Die Geschworenen haben die anklagekonform gestellte Hauptfrage nach dem Verbrechen des schweren Raubes nach §§ 142 Abs 1, 143 Abs 1 erster und zweiter Fall StGB sowie die (uneigentlichen) Zusatzfragen nach den Qualifikationen gemäß § 143 Abs 2 erster Fall StGB (I./) und gemäß § 143 Abs 2 zweiter Fall StGB (II./) bejaht und die in Richtung entschuldigenden Notstands nach § 10 Abs 1 StGB gestellte Zusatzfrage III./ verneint.

Rechtliche Beurteilung

Dagegen richtet sich die auf § 345 Abs 1 Z 5, 10a und 12 StPO gestützte Nichtigkeitsbeschwerde des Angeklagten, der teilweise Berechtigung zukommt.
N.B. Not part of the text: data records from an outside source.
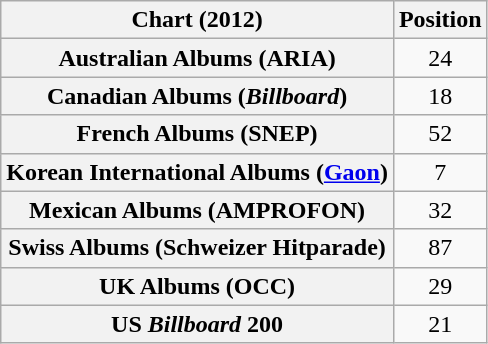
Australian Albums (ARIA) [198, 58]
Canadian Albums (Billboard) [198, 96]
52 [440, 134]
18 [440, 96]
Swiss Albums (Schweizer Hitparade) [198, 248]
21 [440, 324]
7 [440, 172]
Mexican Albums (AMPROFON) [198, 210]
29 [440, 286]
24 [440, 58]
32 [440, 210]
US Billboard 200 [198, 324]
Chart (2012) [198, 20]
87 [440, 248]
UK Albums (OCC) [198, 286]
Korean International Albums (Gaon) [198, 172]
French Albums (SNEP) [198, 134]
Position [440, 20]
Search for the cell housing the specified text and yield its (X, Y) center coordinate. 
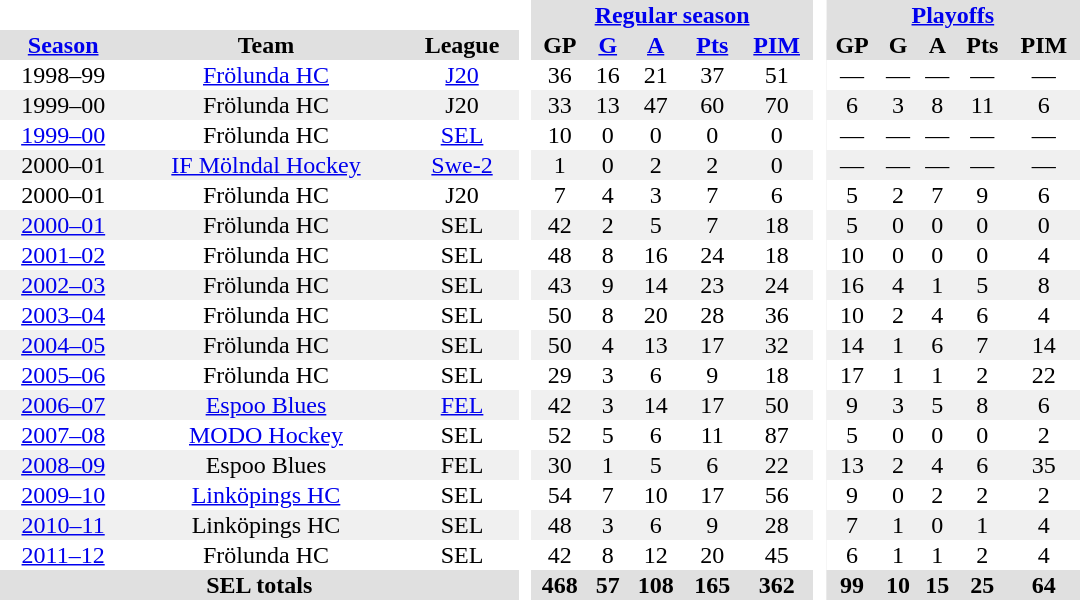
12 (656, 555)
2010–11 (63, 525)
2011–12 (63, 555)
165 (712, 585)
30 (560, 465)
108 (656, 585)
2004–05 (63, 345)
IF Mölndal Hockey (266, 165)
2006–07 (63, 405)
2007–08 (63, 435)
43 (560, 285)
2002–03 (63, 285)
21 (656, 75)
League (462, 45)
15 (938, 585)
87 (777, 435)
Playoffs (953, 15)
2001–02 (63, 255)
468 (560, 585)
2005–06 (63, 375)
23 (712, 285)
29 (560, 375)
35 (1044, 465)
2009–10 (63, 495)
60 (712, 105)
32 (777, 345)
362 (777, 585)
47 (656, 105)
Regular season (672, 15)
45 (777, 555)
25 (982, 585)
33 (560, 105)
Team (266, 45)
51 (777, 75)
52 (560, 435)
MODO Hockey (266, 435)
Swe-2 (462, 165)
99 (852, 585)
2008–09 (63, 465)
37 (712, 75)
57 (608, 585)
64 (1044, 585)
54 (560, 495)
70 (777, 105)
2003–04 (63, 315)
SEL totals (259, 585)
56 (777, 495)
1998–99 (63, 75)
Season (63, 45)
Capture the cell that displays the provided text and extract its (X, Y) central coordinate. 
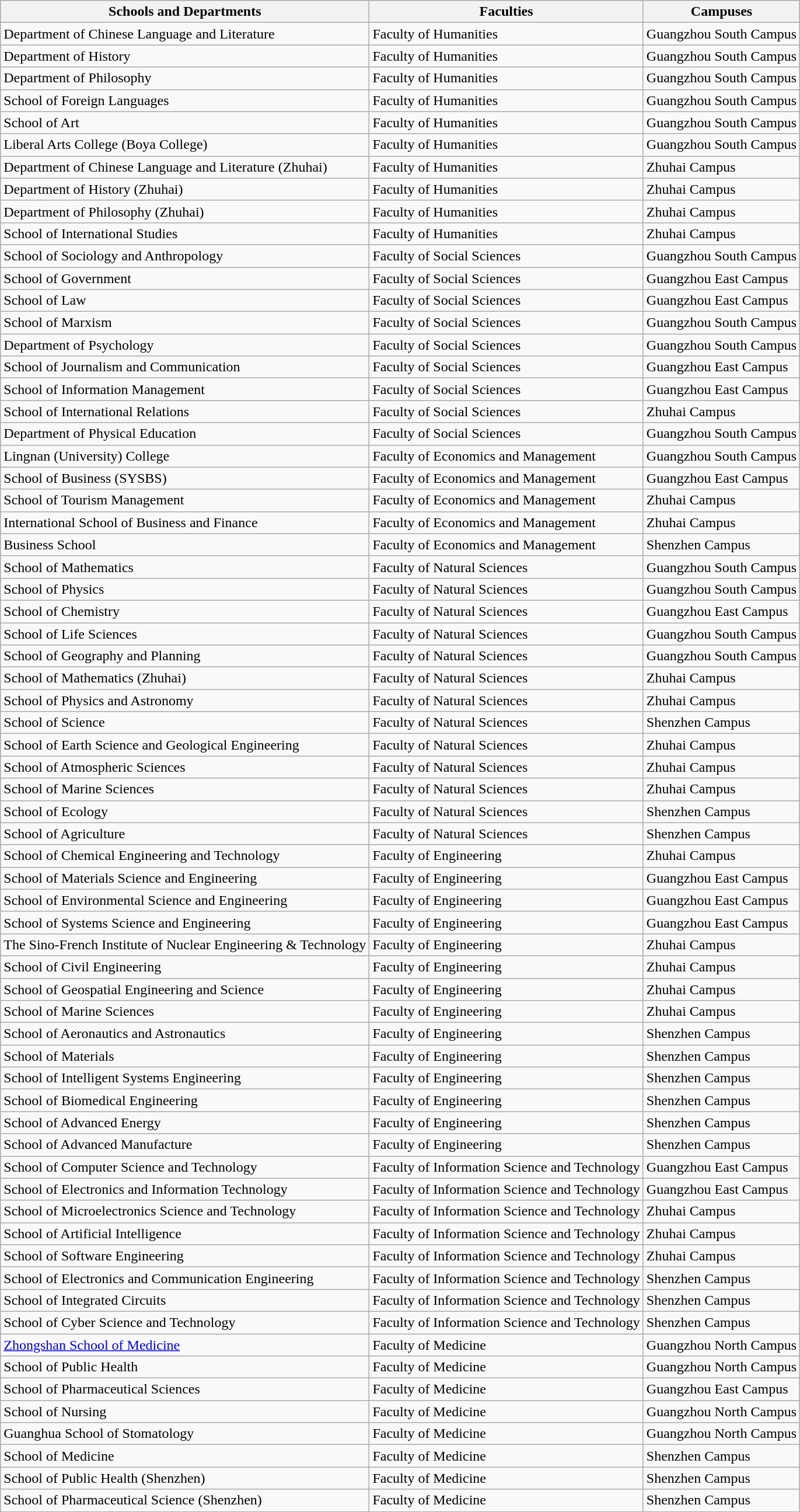
Faculties (506, 12)
School of Geospatial Engineering and Science (185, 989)
School of Sociology and Anthropology (185, 256)
School of Systems Science and Engineering (185, 922)
School of Intelligent Systems Engineering (185, 1078)
School of Physics and Astronomy (185, 700)
International School of Business and Finance (185, 522)
School of Journalism and Communication (185, 367)
Guanghua School of Stomatology (185, 1433)
Department of History (Zhuhai) (185, 189)
School of Cyber Science and Technology (185, 1322)
School of Public Health (Shenzhen) (185, 1477)
School of Electronics and Communication Engineering (185, 1277)
School of Information Management (185, 389)
School of Environmental Science and Engineering (185, 900)
School of Medicine (185, 1455)
School of Atmospheric Sciences (185, 767)
School of Ecology (185, 811)
Department of Chinese Language and Literature (185, 34)
Department of History (185, 56)
School of Advanced Manufacture (185, 1144)
Campuses (721, 12)
Department of Physical Education (185, 434)
School of Public Health (185, 1367)
School of Artificial Intelligence (185, 1233)
School of Earth Science and Geological Engineering (185, 745)
School of Electronics and Information Technology (185, 1189)
School of International Studies (185, 233)
Business School (185, 544)
School of Mathematics (185, 567)
The Sino-French Institute of Nuclear Engineering & Technology (185, 944)
School of Chemical Engineering and Technology (185, 855)
Department of Philosophy (Zhuhai) (185, 211)
School of Art (185, 123)
School of Microelectronics Science and Technology (185, 1211)
School of Geography and Planning (185, 656)
Department of Philosophy (185, 78)
Schools and Departments (185, 12)
School of Mathematics (Zhuhai) (185, 678)
School of Agriculture (185, 833)
School of Government (185, 278)
School of Biomedical Engineering (185, 1100)
School of Marxism (185, 323)
School of Pharmaceutical Science (Shenzhen) (185, 1500)
School of Materials Science and Engineering (185, 878)
School of Business (SYSBS) (185, 478)
Lingnan (University) College (185, 456)
School of Software Engineering (185, 1255)
School of Civil Engineering (185, 966)
School of Life Sciences (185, 633)
School of Materials (185, 1056)
Department of Chinese Language and Literature (Zhuhai) (185, 167)
School of Foreign Languages (185, 100)
School of Law (185, 301)
Liberal Arts College (Boya College) (185, 145)
School of Aeronautics and Astronautics (185, 1033)
School of Computer Science and Technology (185, 1166)
School of Nursing (185, 1411)
School of Chemistry (185, 611)
School of Science (185, 722)
School of Pharmaceutical Sciences (185, 1389)
School of Physics (185, 589)
School of Advanced Energy (185, 1122)
Zhongshan School of Medicine (185, 1344)
Department of Psychology (185, 345)
School of Tourism Management (185, 500)
School of Integrated Circuits (185, 1299)
School of International Relations (185, 411)
Identify which cell holds the provided text, then report its [x, y] central coordinate. 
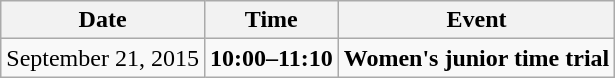
10:00–11:10 [271, 58]
Date [103, 20]
Women's junior time trial [476, 58]
Time [271, 20]
Event [476, 20]
September 21, 2015 [103, 58]
Return the (x, y) coordinate for the center point of the cell that contains the specified text.  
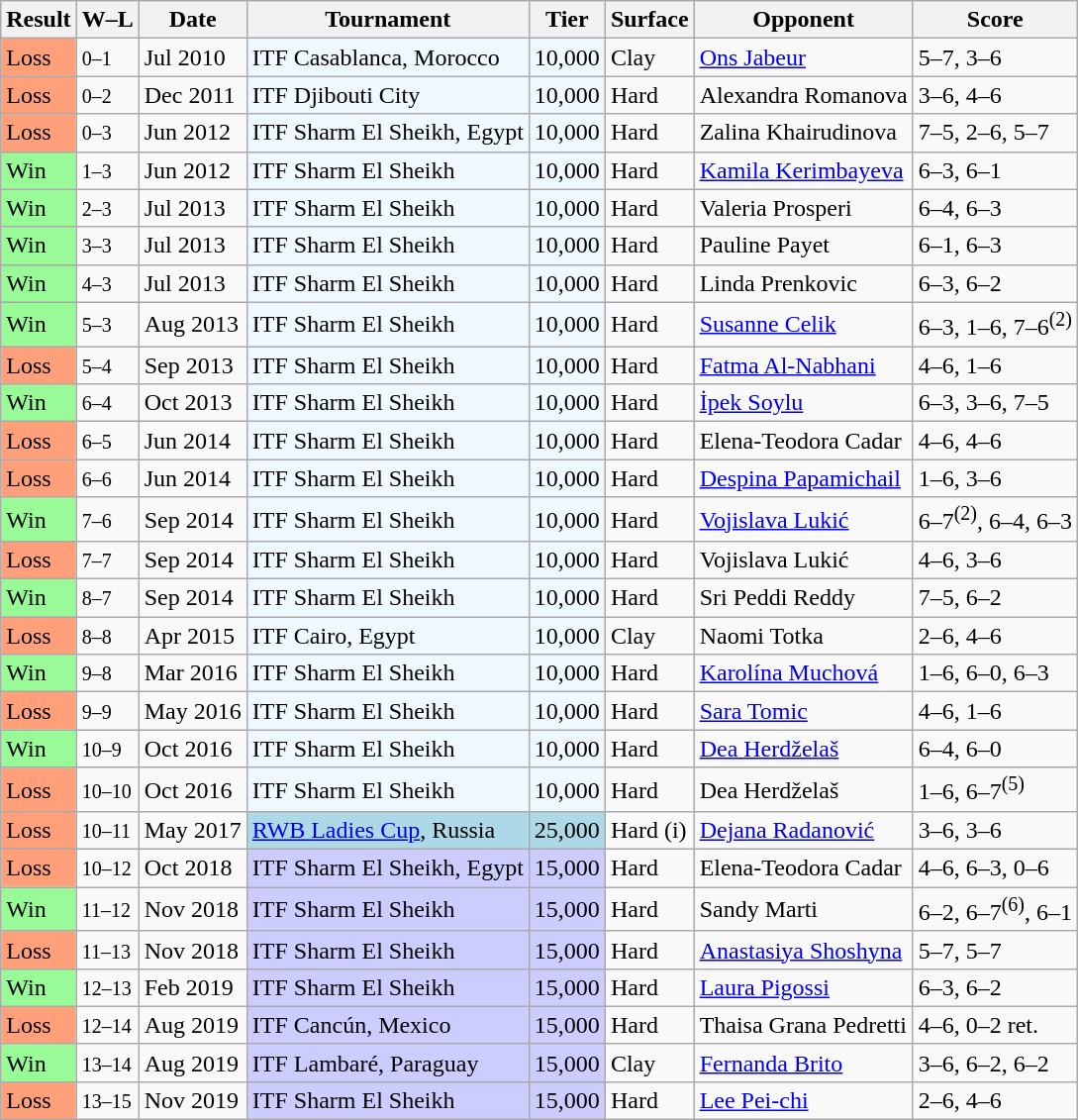
Jul 2010 (192, 57)
3–6, 3–6 (995, 831)
Tournament (388, 20)
4–6, 6–3, 0–6 (995, 868)
13–15 (107, 1100)
6–2, 6–7(6), 6–1 (995, 909)
10–11 (107, 831)
6–4, 6–0 (995, 748)
Date (192, 20)
25,000 (566, 831)
Dec 2011 (192, 95)
Oct 2018 (192, 868)
4–6, 0–2 ret. (995, 1025)
6–5 (107, 441)
9–9 (107, 711)
ITF Cancún, Mexico (388, 1025)
Zalina Khairudinova (804, 133)
Feb 2019 (192, 987)
Fernanda Brito (804, 1062)
ITF Lambaré, Paraguay (388, 1062)
8–7 (107, 598)
Karolína Muchová (804, 673)
Despina Papamichail (804, 478)
5–7, 5–7 (995, 949)
May 2016 (192, 711)
Aug 2013 (192, 325)
1–6, 3–6 (995, 478)
6–7(2), 6–4, 6–3 (995, 519)
6–1, 6–3 (995, 245)
Pauline Payet (804, 245)
3–6, 4–6 (995, 95)
6–3, 3–6, 7–5 (995, 403)
Mar 2016 (192, 673)
8–8 (107, 636)
Result (39, 20)
Sri Peddi Reddy (804, 598)
Alexandra Romanova (804, 95)
5–7, 3–6 (995, 57)
11–13 (107, 949)
4–6, 3–6 (995, 560)
RWB Ladies Cup, Russia (388, 831)
3–3 (107, 245)
Hard (i) (649, 831)
Score (995, 20)
12–13 (107, 987)
6–3, 6–1 (995, 170)
Thaisa Grana Pedretti (804, 1025)
6–3, 1–6, 7–6(2) (995, 325)
4–3 (107, 283)
1–6, 6–0, 6–3 (995, 673)
Susanne Celik (804, 325)
Linda Prenkovic (804, 283)
ITF Casablanca, Morocco (388, 57)
May 2017 (192, 831)
Opponent (804, 20)
İpek Soylu (804, 403)
11–12 (107, 909)
7–5, 6–2 (995, 598)
5–3 (107, 325)
10–10 (107, 790)
0–1 (107, 57)
ITF Cairo, Egypt (388, 636)
0–2 (107, 95)
Oct 2013 (192, 403)
Sep 2013 (192, 365)
Ons Jabeur (804, 57)
6–6 (107, 478)
Naomi Totka (804, 636)
9–8 (107, 673)
10–9 (107, 748)
3–6, 6–2, 6–2 (995, 1062)
6–4, 6–3 (995, 208)
13–14 (107, 1062)
Apr 2015 (192, 636)
Laura Pigossi (804, 987)
Nov 2019 (192, 1100)
10–12 (107, 868)
7–7 (107, 560)
Tier (566, 20)
Fatma Al-Nabhani (804, 365)
0–3 (107, 133)
1–3 (107, 170)
Dejana Radanović (804, 831)
7–6 (107, 519)
1–6, 6–7(5) (995, 790)
6–4 (107, 403)
Sandy Marti (804, 909)
4–6, 4–6 (995, 441)
Anastasiya Shoshyna (804, 949)
Valeria Prosperi (804, 208)
ITF Djibouti City (388, 95)
12–14 (107, 1025)
5–4 (107, 365)
Lee Pei-chi (804, 1100)
Kamila Kerimbayeva (804, 170)
Sara Tomic (804, 711)
Surface (649, 20)
2–3 (107, 208)
W–L (107, 20)
7–5, 2–6, 5–7 (995, 133)
For the text-containing cell, return its midpoint in [X, Y] coordinate format. 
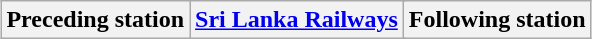
Preceding station [96, 20]
Following station [497, 20]
Sri Lanka Railways [297, 20]
Provide the (x, y) coordinate of the cell's center where the given text is located.  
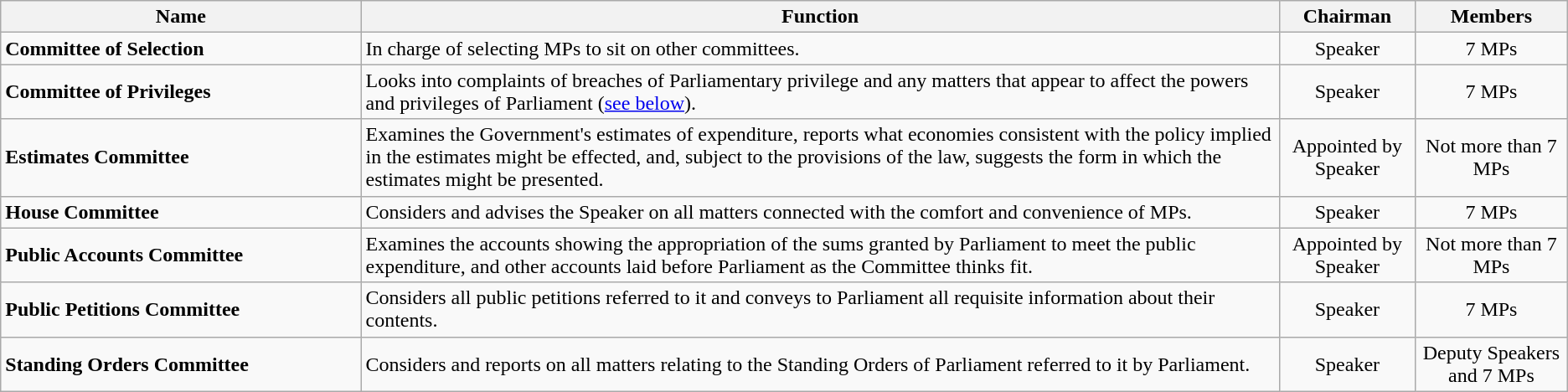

Zutreffend vermisst die Subsumtionsrüge (Z 12) im Wahrspruch zur (uneigentlichen) Zusatzfrage II./ konkrete, die Beurteilung der Verletzungen des Opfers als solche mit schweren Dauerfolgen iSd § 85 Abs 1 StGB tragende Konstatierungen (RIS-Justiz RS0101469). Der Wahrspruch lässt zwar – mit Blick auf die zur Zusatzfrage I./ erfolgte gleichzeitige Annahme einer länger als 24 Tage dauernden Gesundheitsschädigung „oder“ Berufsunfähigkeit „in Form einer akuten Belastungsreaktion, einer posttraumatischen Belastungsstörung und einer Traumafolgestörung (Angst und depressive Störung)“ bei V***** (RIS-Justiz RS0101469 [T3, T4]) – die Art der in Rede stehenden Körperverletzung und (der Beschwerde zuwider) das davon betroffene Opfer erkennen. Die in der Zusatzfrage II./ geschaffene Tatsachenbasis genügt aber nicht zur Beantwortung der Frage, ob das Opfer durch die (als Folge der im Wahrspruch zur Hauptfrage umschriebenen Gewaltanwendung eingetretene [RIS-Justiz RS0111354]) „bis zu seiner Pensionierung währende partielle Berufsunfähigkeit in Form einer 20%igen Minderung seiner Erwerbsfähigkeit“ für immer oder doch für lange Zeit überhaupt nicht oder nicht ohne unzumutbare Erschwernisse in der Lage ist, die mit der Ausübung seines Berufs verbundenen wesentlichen Tätigkeiten zu verrichten (RIS-Justiz RS0092685, RS0092616, RS0092688, RS0092693, RS0092677; Burgstaller/Fabrizy in WK2 StGB § 85 Rz 16 ff, § 84 Rz 13; Messner, SbgK § 84 Rz 40; Leukauf/Steininger/Nimmervoll, StGB4 § 84 Rz 11).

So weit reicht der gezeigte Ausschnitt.